Some disciplines follow conventions in which list order reflects the relative importance or type of contribution. However, only experienced readers understand the conventions, which differ between disciplines and can be difficult to apply to papers with many authors.

For example, a six-page paper on the discovery of the Higgs boson at the Large Hadron Collider at CERN, Europe's particle-physics laboratory near Geneva, Switzerland, was followed by seven pages of author names, but readers without a deep understanding of the experiment's organization have no way of deducing the roles of the authors. They could not all have written the manuscript, and skilled people not listed probably also contributed to the experiments. Simplifying each person's contribution to a co-authorship results in an incomplete picture of their role in the work.

Decoding an author list in terms of actual contribution to the scientific paper is close to impossible.

Scientific publishers are aware of the problems of authorship, and many journals (such as Nature) publish descriptions — often in broad terms — of the contributions of each author. However, these accounts are mainly intended to keep author lists free of people who have made no real contribution to the work. They provide little detail on what each author did. And they leave out people whose activities — fund-raising or data acquisition, for example — are not enough to qualify for authorship, but are still pivotal.
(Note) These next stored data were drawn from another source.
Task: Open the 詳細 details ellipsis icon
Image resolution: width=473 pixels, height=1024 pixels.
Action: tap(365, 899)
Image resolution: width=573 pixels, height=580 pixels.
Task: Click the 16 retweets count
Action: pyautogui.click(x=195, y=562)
A better system could soon emerge. Already, databases of scientific authors such as ResearcherID.com, BioMedExperts.com and ResearchGate.net allow authors to interact, form interest groups and rate each others' publications. ResearchGate has even introduced a new metric based on a scientist's contributions and activity in the network.

As a natural next step, these online networks could give the authors of a paper an opportunity to publish detailed accounts of each person's contribution. With a mouse click, each contributor could verify what others contributed, resulting in merit lists validated by all participants. A similar, but paper-based, system has existed for decades in Denmark, where co-author declarations document what work PhD students contributed to the papers included in their theses. The rigorous rules for authorship, requiring substantial contributions to the design of the work, data gathering and writing, would no longer be relevant, because each contribution could be described and valued. Everyone who made the science possible would be properly acknowledged, and the word 'author' could regain its true meaning.

In the highly competitive film industry, credit lists are the basis for the CVs of the diverse professionals needed to produce a blockbuster. A full contribution database would offer similar benefits to scientists. Contributors could generate updated, verified and detailed accounts of their scientific merits using a few clicks. Journals, funding agencies and employers would all come to rely on the system. Journals might replace the authors and acknowledgments sections in papers with online credit lists, funding agencies could use the system to generate validated CVs for the review process and employers could find the person with just the right skills and experience for the job.

The technical platform for such a database could emerge from the world of music, software development, film, journalism or any other creative industry. With the right technology, writing and approving entries in these networks could become everyday routine, just as 'liking' something on Facebook is today. Validated web-based information networks will allow documented skills — not just numbers of papers or citation-based indices — to count towards advancement in academic life. The transparency and distributed nature of such networks would create a strong incentive for honesty, and fundamentally improve the morale and culture of science.